Eine Milliarde Hungernde - die Grundlage unseres Wohlstands

Forderung nach Förderung des Kleinbauerntums wirft Fragen auf


Afrika hat ein riesiges Potential an ungenutzten Flächen, auf denen Landwirtschaft betrieben und Pflanzen zur Produktion von Treibstoff angebaut werden könnten. Wenn das nur vernünftig gemacht würde und alle Beteiligten in den Entscheidungsfindungsprozeß, welches Land wofür verwendet wird, einbezogen würden, dann käme es auch zu keinen Vertreibungen und zu keiner Konkurrenz zwischen "Tank und Teller", das heißt, dann würde genügend Nahrung produziert, und es könnte zusätzlich Biosprit für den lokalen Verbrauch wie auch für den Export hergestellt werden. Das hätte sogar den Vorteil, daß sich die Bauern etwas dazuverdienen könnten, es würde also ihre Ernährungssicherheit festigen. So in etwa lauten die Kernargumente der Befürworter der Agrospritproduktion in den Ländern des Süden und der Verteidiger beispielsweise der Biospritziele der Europäischen Union, die bis 2020 zehn Prozent ihres Treibstoffverbrauchs auf diese Weise erzeugen will. Am Horizont lauert "peak oil", das Fördermaximum für fossile Treibstoffe, das zugleich das Ende des Erdölzeitalters markiert. Ein Ersatzbrennstoff soll her, damit das Getriebe nicht zum Stillstand kommt.

Warum handelt es sich bei obigen Vorstellungen um frommes Wunschdenken? Weil weltweit mehr als eine Milliarde Menschen hungern, zwei Milliarden verarmt sind, und diese Zahlen steigen. Es handelt sich um Menschen, die vom gegenwärtig praktizierten Wirtschaftssystem herausgedrängt wurden. Solange sich die Produktionsbedingungen nicht ändern, wird sich auch an diesem Verhältnis zwischen arm und reich nichts ändern. Das schließt keineswegs aus, daß hier und da andere Ideen aufkommen oder gar umgesetzt werden, die den Anspruch erheben, weniger ausbeuterisch zu sein, doch weltweit betrachtet ist nicht erkennbar, daß sich die Bedingungen, unter denen menschliche Arbeitskraft fremdverfügt wird, entscheidend ändern. Somit wird das System immer Menschen hervorbringen, die am Hungertuch nagen oder verhungern. Diese bilden ein Faustpfand in der Hand derjenigen, die von fremdnütziger Arbeit profitieren und sie verwalten. Durch die Androhung von Mangel bis hin zur Auslöschung der physischen Existenz, wie es die Hungerleider vermeintlich schicksalhaft getroffen hat, wird sichergestellt, daß sich Menschen fremdbestimmter Arbeit unterwerfen. Deshalb wird das Heer der Hungerleider gebraucht, sie halten den Betrieb aufrecht.

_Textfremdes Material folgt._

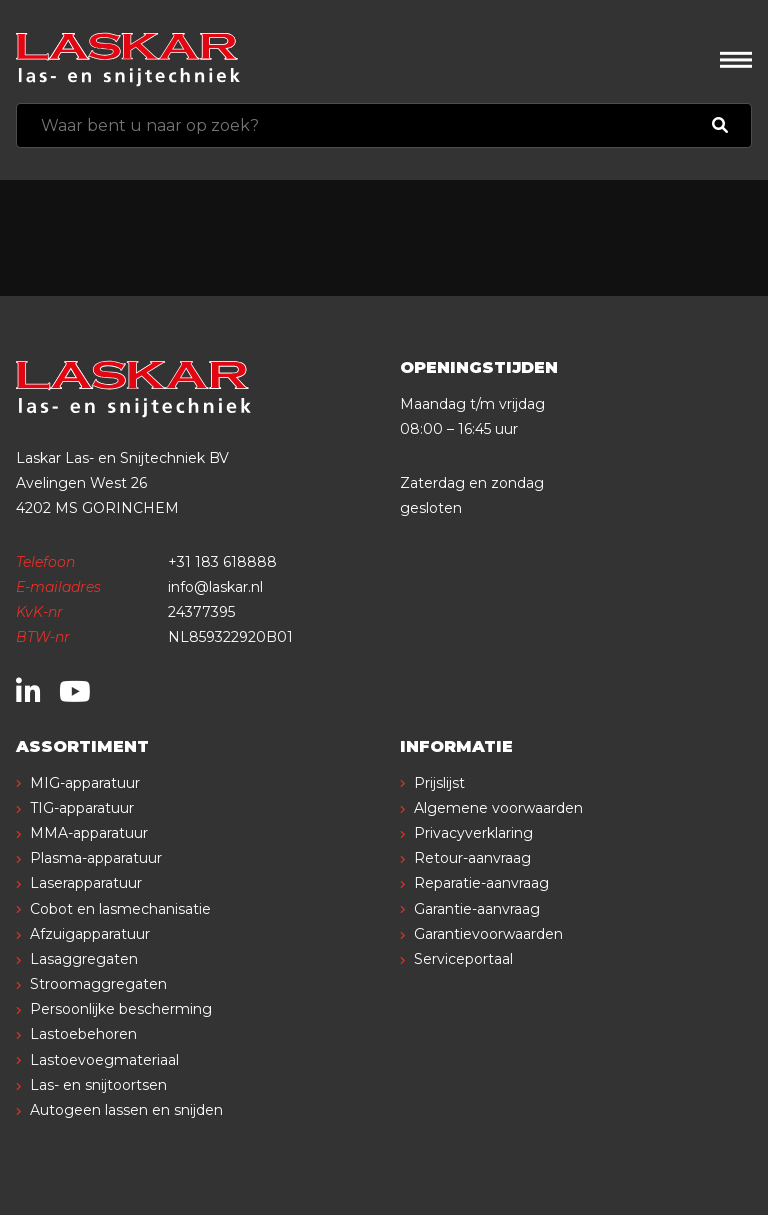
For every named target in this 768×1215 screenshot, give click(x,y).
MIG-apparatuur (85, 783)
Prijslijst (439, 783)
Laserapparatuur (86, 883)
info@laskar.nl (215, 587)
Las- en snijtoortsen (98, 1085)
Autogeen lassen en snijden (126, 1110)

Umgekehrt gilt: Wenn alle Menschen in der Welt ausreichend versorgt wären und sie, egal was sie machen, nicht um ihr Wohlbefinden und ihre Gesundheit fürchten müßten, da kein Mangel herrschte, dann dürfte das das Ende jeglicher fremdbestimmten Arbeit bedeuten. Warum sollte sich irgend jemand, Werktag für Werktag, acht Stunden täglich, an ein Fließband stellen und Kotflügel an Autos anbringen? Oder in den brasilianischen Tropen zwölf Stunden am Tag Zuckerrohr mit der Machete abschlagen? Da das niemand freiwillig macht, lassen diese Beispiele auf den ungeheuren Zwang schließen, mit dem die Fremdbestimmtheit der Arbeit durchgesetzt wird. Daß die Menschen diesen Zwang als völlig normal empfinden, bestätigt nur die Aussage. Ihre Not ist bereits so groß, daß sie den Geschmack von Rebellion auf der Zunge spüren, wenn sie für den Erhalt ihres Arbeitsplatzes demonstrieren.

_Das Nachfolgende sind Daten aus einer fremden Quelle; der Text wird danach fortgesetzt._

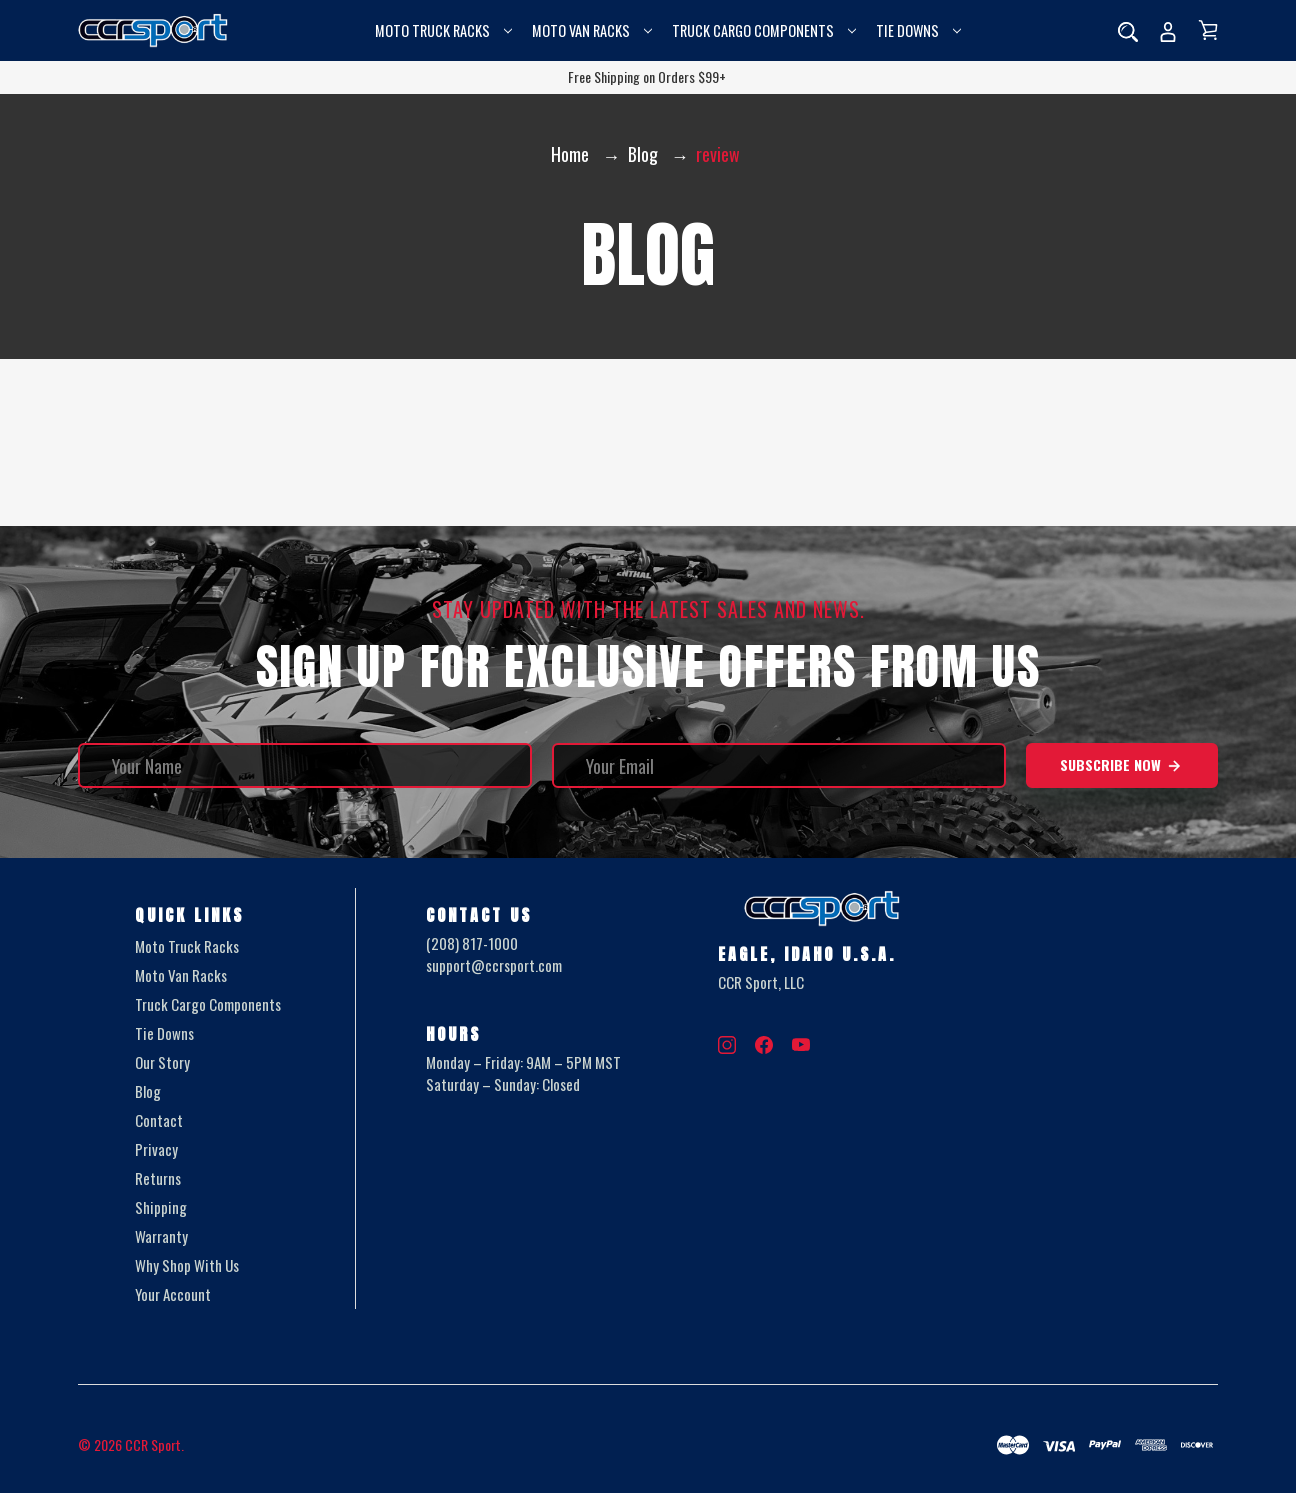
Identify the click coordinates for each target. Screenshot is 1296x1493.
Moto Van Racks (592, 30)
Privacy (156, 1149)
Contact (159, 1120)
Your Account (173, 1294)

Nun gibt es die beschriebene paradiesische Welt nicht, ließe sich einwenden. Es müsse nun mal gearbeitet werden, der Strom komme nicht aus der Steckdose, und das Essen falle nicht vom Himmel in den geöffneten Mund. Wohl wahr. Aber wer behauptet denn, daß, weil das so ist, deswegen das ganze Programm ausbeuterischer Arbeitsverhältnisse akzeptiert werden muß? Warum wird nicht einmal die Frage nach den Produktionsverhältnissen gestellt?

Okay, es gibt Ansätze, bei denen das Kleinbauerntum gestärkt werden soll. Im Weltagrarbericht wird festgestellt, daß Kleinbauern mehr als die Hälfte zur globalen Nahrungsproduktion beitragen und daß es vernünftig wäre, das Kleinbauerntum und nicht die industrielle Landwirtschaft zu stärken. Aber könnten die Kleinbauern tatsächlich so viel produzieren, daß sie die agrarisch unproduktiven Städter mitversorgen? Wollen sie das überhaupt, oder liefe das nicht auf eine höhere Form von Ausbeutung der Kleinbauern hinaus? Denn irgendwie müßte ein System geschaffen werden, das ein Abgreifen des von ihnen produzierten Mehrwerts, den sie nicht zum eigenen Überleben brauchen, sicherstellt.

Mehr als die Hälfte der Menschheit lebt inzwischen in Städten, Tendenz steigend. Diese Menschen wollen essen, dreimal am Tag, sieben Tage die Woche, 365 Tage im Jahr. Mit dem Anlegen von urbanen Gärten läßt sich selbstverständlich die eine oder andere Nische füllen, und es werden teils erstaunliche Ernteerfolge verzeichnet. Da liegt sicherlich noch vieles brach an ungenutztem Potential zur Nahrungserzeugung. Aber eignen sich urbane Gärten, auch wenn sie vertikal ausgerichtet sind, um auf lange Sicht genügend Nahrung zu erzeugen, damit alle leeren Mägen gefüllt werden?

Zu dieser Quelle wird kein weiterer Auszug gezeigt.